(Text excerpt):
▬▬▬▬▬▬▬▬▬▬

This article delineates the main elements of the new political discourse embedded in majoritarian ideas of history, democracy and nationalism. It essentially explores the contours of politics and processes that caused a profound rupture in the political realm and maps the ways in which the discursive manoeuvres of the Hindu nationalists have been structured to establish its power and authority after the destruction of the Babri Masjid in Ayodhya in 1992.

Political Rupture

For more than six decades the Congress was the dominant pole of Indian politics. It is no longer so and is unlikely to ever regain its élan and dominance of the political system. The BJP and the Hindu right has meanwhile grown in influence as the Congress began to lose its pre-eminence in Indian politics. By the 1980s, the Congress had begun to dabble in sectarian politics to appease Muslim and Hindu groups clamouring for accommodation of their religious concerns. Rajiv Gandhi’s concession to Muslim fundamentalists in the Shah Bano affair followed by the opening up of the gates of the Babri Masjid to please the Hindu right and Narasimha Rao’s subsequent inaction in the Babri Masjid–Ram Janmabhoomi catastrophe resulting in failure to avert the demolition of the mosque contributed enormously to this denouement. The party was constrained by Rao’s approach of not confronting the BJP but also by the more widespread fear of losing Hindu votes in North India. Even though it refrained from riding the tiger of Hindu communalism, the party ended up creating a space for religious politics to play a more central role in public life. It changed the dynamics of electoral politics, what is more, the failure to take stronger action against political violence and reluctance to challenge Hindutva groups undermined its monopoly over political power.

The end of Congress dominance paved the way for the emergence of the BJP’s brand of majoritarian politics as increasing numbers of middle-class Hindus bought into the idea that the Hindu majority has been denied its rightful importance in the public sphere. The BJP’s campaigns in this context were designed to produce an image of Hindus suffering at the hands of minorities.

Although the penchant to make India Hindu is not a new phenomenon in Indian political life, it had met with stiff resistance in the 1950s and 1960s; it was blocked by the focus of the state, influential political parties and the left and liberal minded middle classes on secularism and economic development. The post-Independence concept of India as a nation was based on civic rather than ethnic identity—and indeed much of its progress in its first 50 years was closely tied to its preservation of diversity and cultural heterogeneity. India intended to set itself apart from Pakistan—which effectively committed itself to being a state for Muslims—by adopting secularism and pluralism as its governing platform. Jawaharlal Nehru garnered support by building a consensus on the goals of state-led economic development and social transformation. He believed in inclusive nationalism and scrupulously avoided defining the nation in terms of the majority community, whereas Hindu nationalists, Rajeev Bhargava (2003) argues, harbour “a belief in a distinctive and exclusivist variant of nationalism that aims to establish a strong, united Hindu nation…”

▬▬▬▬▬▬▬▬▬▬

(Exercises to complete):
- 1) Please rewrite the stretch of the passage on the rise of Hindu nationalism from "The end of Congress" through "hands of minorities.", swapping "public sphere" for "public life".
- 2) Carry on the passage on the rise of Hindu nationalism from the point where it stops.
The rows play no part in this work.

[Saved data entries]
▬▬▬▬▬▬▬▬▬▬

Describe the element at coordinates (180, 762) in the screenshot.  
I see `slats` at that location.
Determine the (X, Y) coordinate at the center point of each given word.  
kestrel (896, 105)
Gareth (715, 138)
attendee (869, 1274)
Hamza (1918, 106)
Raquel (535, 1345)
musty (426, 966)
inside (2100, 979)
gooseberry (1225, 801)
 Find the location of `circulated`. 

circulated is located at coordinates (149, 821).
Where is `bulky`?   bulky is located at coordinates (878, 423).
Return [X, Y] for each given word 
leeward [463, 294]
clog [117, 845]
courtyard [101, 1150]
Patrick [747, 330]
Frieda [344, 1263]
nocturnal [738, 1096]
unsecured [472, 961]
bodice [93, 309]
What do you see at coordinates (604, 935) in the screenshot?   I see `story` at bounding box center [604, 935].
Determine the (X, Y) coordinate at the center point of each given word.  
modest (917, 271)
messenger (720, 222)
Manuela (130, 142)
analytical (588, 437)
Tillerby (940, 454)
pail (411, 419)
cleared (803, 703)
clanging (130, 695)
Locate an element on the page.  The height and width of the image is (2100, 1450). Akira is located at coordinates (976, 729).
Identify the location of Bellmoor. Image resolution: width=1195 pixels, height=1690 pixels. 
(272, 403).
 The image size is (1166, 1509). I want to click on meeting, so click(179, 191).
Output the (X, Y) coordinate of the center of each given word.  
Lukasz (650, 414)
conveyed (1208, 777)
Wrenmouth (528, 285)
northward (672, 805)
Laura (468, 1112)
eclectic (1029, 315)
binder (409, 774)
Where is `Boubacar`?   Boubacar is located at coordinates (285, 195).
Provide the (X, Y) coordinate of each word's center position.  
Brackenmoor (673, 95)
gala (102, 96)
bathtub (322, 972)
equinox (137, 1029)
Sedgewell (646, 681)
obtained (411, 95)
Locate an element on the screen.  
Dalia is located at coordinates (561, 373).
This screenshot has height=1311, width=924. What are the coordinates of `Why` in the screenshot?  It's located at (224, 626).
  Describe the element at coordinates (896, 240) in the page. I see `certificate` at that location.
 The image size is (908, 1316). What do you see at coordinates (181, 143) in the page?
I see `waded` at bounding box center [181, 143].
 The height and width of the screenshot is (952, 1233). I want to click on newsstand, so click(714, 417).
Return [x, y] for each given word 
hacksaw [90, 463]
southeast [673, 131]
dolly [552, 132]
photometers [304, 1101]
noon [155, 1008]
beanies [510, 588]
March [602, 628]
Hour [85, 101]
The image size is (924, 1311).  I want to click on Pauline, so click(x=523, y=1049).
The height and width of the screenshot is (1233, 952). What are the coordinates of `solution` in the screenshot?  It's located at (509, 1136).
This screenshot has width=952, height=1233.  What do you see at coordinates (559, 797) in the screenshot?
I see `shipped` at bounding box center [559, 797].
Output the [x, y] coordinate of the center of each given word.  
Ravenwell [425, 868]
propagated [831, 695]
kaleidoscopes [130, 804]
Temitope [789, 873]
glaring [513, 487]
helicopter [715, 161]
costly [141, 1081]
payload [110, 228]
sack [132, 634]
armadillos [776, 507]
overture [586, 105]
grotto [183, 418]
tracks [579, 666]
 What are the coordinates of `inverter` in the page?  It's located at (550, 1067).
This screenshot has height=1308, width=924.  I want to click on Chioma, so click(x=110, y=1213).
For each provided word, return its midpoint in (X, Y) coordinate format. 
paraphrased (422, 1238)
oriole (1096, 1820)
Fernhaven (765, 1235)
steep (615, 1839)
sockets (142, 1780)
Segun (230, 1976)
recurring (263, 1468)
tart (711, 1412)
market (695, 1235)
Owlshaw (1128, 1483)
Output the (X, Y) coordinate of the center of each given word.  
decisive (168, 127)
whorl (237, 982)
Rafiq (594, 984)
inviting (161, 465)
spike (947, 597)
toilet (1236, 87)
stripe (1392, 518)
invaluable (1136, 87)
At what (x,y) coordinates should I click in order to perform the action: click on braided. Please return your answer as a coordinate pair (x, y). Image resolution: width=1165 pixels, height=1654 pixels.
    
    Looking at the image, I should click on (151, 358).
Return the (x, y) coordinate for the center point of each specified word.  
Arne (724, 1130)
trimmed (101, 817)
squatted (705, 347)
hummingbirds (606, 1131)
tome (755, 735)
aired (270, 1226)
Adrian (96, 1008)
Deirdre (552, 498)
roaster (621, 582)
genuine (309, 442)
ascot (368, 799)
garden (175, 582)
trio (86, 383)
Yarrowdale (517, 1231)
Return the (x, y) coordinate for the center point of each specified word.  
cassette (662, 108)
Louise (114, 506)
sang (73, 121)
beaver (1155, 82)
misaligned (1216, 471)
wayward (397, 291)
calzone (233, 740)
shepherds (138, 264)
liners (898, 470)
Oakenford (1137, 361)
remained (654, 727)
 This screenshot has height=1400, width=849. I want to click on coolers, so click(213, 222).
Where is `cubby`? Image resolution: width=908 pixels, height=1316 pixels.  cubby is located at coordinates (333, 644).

▬▬▬▬▬▬▬▬▬▬

(Answers for this exercise):
- 1)
The end of Congress dominance paved the way for the emergence of the BJP’s brand of majoritarian politics as increasing numbers of middle-class Hindus bought into the idea that the Hindu majority has been denied its rightful importance in the public life. The BJP’s campaigns in this context were designed to produce an image of Hindus suffering at the hands of minorities.

- 2)
Defining Moment

The defining moment in the breakdown of the secular consensus occurred with the demolition of the Babri Masjid on 6 December by a large crowd of Sangh Parivar activists in brazen disregard of the stay order of the Supreme Court. The violence that followed killed thousands of people across the country and displaced even more in its aftermath. This was the climax of a political movement designed to assert the supremacy of the Hindu majority. Constitutionally, it dealt a major blow to the mixing of religion and politics; it opened up the prospect of changing both the ideological discourse and institutional politics in favour of majoritarian idea of India as Hindu nation, quite contrary to the pluralist, non-parochial idea of India. Most South Asian states chose to define themselves in terms of their dominant faiths, whilst in India “political virtue was synonymous with pluralism”, celebrating its religious diversity, “and insisting that India despite its huge Hindu majority was not a Hindu nation,” notes Mukul Kesavan (2015).But this has changed.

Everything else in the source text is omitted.